▶ _PROBLEM STATEMENT_: When you reach the line containing "Where should I click to: Click" in the records below, start copying exactly, and stop once you have copied the line containing "Task: Click the Обзор... button".

▶ _RECORDS TO USE_:
━━━━

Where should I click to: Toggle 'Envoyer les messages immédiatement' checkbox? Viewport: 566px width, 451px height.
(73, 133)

━━━━

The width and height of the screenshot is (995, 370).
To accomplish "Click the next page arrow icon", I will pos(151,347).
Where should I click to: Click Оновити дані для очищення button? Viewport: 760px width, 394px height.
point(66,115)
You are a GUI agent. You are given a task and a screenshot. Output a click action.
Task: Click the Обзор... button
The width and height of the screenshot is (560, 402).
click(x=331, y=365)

━━━━

▶ _OUTPUT BELOW_:
Where should I click to: Click Оновити дані для очищення button? Viewport: 760px width, 394px height.
point(66,115)
You are a GUI agent. You are given a task and a screenshot. Output a click action.
Task: Click the Обзор... button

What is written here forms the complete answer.